(EXERCISE): Format the rows below as a Markdown table with the columns Number and Text, one line per table row and blank lines omitted. Begin at the line that has "The width and height of the screenshot is (757, 420)." and stop after the line that has "coord(1309,47)", including no other lines.

(DATA RECORDS):
════════════════

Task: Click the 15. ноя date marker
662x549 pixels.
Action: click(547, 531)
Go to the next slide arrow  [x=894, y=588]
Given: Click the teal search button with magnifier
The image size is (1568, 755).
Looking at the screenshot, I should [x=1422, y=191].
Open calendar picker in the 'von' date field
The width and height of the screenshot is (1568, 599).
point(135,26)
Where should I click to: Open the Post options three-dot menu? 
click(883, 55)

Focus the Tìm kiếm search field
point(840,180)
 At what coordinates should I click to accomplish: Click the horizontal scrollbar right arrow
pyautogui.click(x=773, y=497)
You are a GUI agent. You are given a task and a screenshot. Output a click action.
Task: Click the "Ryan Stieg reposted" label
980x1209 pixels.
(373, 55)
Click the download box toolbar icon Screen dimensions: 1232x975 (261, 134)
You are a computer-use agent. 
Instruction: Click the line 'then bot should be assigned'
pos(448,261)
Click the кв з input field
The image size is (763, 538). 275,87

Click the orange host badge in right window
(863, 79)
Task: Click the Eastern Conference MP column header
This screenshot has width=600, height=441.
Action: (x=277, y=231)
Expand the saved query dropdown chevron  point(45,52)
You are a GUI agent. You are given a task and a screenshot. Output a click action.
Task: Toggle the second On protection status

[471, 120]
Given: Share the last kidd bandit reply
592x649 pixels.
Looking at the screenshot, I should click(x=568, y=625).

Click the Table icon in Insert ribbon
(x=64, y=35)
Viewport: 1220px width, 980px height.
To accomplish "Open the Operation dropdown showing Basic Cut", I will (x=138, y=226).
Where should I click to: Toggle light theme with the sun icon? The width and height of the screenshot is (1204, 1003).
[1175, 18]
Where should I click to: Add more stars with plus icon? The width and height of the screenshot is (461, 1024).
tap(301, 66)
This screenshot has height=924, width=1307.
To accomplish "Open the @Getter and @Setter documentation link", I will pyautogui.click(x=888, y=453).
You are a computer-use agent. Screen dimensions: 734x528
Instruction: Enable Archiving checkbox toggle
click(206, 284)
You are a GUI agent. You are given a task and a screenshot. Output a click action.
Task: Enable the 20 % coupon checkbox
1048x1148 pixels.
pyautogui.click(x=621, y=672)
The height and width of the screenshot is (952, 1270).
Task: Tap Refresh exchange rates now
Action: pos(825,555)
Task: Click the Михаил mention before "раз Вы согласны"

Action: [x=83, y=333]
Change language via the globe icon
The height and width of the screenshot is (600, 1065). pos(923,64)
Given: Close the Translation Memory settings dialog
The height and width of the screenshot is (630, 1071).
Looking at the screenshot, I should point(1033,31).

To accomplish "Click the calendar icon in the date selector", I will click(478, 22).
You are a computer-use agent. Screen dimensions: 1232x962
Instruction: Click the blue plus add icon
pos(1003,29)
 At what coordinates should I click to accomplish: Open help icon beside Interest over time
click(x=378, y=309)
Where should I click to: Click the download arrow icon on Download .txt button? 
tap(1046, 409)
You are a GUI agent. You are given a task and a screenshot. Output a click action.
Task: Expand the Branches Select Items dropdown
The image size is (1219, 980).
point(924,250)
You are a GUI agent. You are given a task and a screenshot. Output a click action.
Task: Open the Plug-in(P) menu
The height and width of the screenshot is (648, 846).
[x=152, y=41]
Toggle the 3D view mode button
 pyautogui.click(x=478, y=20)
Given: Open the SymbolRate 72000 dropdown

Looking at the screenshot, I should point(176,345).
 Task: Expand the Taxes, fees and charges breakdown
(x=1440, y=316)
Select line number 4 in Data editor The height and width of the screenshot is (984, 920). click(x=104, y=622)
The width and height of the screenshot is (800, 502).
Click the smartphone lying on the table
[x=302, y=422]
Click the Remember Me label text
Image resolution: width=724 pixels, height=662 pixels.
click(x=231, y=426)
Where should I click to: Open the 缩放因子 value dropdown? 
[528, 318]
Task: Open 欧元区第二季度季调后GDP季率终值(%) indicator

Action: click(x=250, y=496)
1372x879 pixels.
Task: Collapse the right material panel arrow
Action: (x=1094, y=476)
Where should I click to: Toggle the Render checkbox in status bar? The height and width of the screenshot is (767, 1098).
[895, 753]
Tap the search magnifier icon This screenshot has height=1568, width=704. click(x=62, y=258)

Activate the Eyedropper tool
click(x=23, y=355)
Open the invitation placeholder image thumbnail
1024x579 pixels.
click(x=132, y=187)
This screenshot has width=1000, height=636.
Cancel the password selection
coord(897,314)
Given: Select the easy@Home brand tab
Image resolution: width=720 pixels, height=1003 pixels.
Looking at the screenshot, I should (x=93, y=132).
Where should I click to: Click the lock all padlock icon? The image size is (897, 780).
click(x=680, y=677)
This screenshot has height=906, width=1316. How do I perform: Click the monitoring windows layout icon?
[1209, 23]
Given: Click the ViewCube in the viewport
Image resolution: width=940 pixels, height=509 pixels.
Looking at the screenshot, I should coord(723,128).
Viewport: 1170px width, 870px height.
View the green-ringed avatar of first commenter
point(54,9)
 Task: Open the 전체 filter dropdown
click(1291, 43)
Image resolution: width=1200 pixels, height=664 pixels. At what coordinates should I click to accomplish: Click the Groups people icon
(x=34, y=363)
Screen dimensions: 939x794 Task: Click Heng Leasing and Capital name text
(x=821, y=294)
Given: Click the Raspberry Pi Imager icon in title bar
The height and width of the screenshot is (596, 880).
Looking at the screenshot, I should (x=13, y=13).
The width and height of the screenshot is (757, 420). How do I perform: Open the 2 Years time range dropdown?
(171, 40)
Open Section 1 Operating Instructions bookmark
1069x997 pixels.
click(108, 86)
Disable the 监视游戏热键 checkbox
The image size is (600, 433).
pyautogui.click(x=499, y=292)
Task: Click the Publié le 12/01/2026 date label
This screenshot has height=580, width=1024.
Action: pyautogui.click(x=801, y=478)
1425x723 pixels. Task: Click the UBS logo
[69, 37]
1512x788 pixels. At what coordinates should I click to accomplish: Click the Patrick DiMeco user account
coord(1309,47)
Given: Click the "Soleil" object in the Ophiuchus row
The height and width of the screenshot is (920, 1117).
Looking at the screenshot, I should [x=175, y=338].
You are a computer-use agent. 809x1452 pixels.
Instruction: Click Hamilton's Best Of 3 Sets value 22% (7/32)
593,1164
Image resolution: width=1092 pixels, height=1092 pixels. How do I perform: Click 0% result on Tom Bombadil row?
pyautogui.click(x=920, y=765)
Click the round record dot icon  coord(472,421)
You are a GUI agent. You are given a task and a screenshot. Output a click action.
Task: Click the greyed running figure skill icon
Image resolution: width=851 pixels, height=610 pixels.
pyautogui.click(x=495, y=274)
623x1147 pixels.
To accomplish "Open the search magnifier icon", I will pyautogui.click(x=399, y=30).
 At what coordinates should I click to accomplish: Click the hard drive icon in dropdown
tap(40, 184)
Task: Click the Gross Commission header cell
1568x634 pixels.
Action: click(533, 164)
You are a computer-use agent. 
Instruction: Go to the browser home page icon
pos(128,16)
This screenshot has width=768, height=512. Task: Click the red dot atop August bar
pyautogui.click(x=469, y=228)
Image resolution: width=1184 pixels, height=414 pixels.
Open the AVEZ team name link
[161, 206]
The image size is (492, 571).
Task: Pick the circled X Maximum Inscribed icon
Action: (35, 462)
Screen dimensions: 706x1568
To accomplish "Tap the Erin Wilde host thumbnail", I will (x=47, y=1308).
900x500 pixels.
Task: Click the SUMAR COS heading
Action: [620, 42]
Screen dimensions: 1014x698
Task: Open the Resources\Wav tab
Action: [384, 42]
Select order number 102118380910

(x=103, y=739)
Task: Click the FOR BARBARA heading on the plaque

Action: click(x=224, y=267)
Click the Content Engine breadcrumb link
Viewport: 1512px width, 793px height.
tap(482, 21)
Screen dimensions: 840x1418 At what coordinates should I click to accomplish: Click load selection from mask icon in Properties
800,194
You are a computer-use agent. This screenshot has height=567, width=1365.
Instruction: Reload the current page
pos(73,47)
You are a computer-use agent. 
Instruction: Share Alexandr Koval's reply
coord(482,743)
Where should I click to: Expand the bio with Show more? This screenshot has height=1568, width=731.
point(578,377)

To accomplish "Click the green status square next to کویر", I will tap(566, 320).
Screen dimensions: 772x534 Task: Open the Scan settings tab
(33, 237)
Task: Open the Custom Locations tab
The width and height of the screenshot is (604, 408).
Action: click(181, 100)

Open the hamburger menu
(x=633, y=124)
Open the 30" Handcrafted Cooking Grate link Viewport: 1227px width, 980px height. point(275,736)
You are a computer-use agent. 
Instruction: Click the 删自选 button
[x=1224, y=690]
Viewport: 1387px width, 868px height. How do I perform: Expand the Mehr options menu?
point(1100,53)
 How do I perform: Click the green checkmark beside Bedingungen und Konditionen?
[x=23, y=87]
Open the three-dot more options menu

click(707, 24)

════════════════

(ANSWER FOR THE TASK):
| Number | Text |
|---|---|
| 1 | The width and height of the screenshot is (757, 420). How do I perform: Open the 2 Years time range dropdown? |
| 2 | (171, 40) |
| 3 | Open Section 1 Operating Instructions bookmark |
| 4 | 1069x997 pixels. |
| 5 | click(108, 86) |
| 6 | Disable the 监视游戏热键 checkbox |
| 7 | The image size is (600, 433). |
| 8 | pyautogui.click(x=499, y=292) |
| 9 | Task: Click the Publié le 12/01/2026 date label |
| 10 | This screenshot has height=580, width=1024. |
| 11 | Action: pyautogui.click(x=801, y=478) |
| 12 | 1425x723 pixels. Task: Click the UBS logo |
| 13 | [69, 37] |
| 14 | 1512x788 pixels. At what coordinates should I click to accomplish: Click the Patrick DiMeco user account |
| 15 | coord(1309,47) |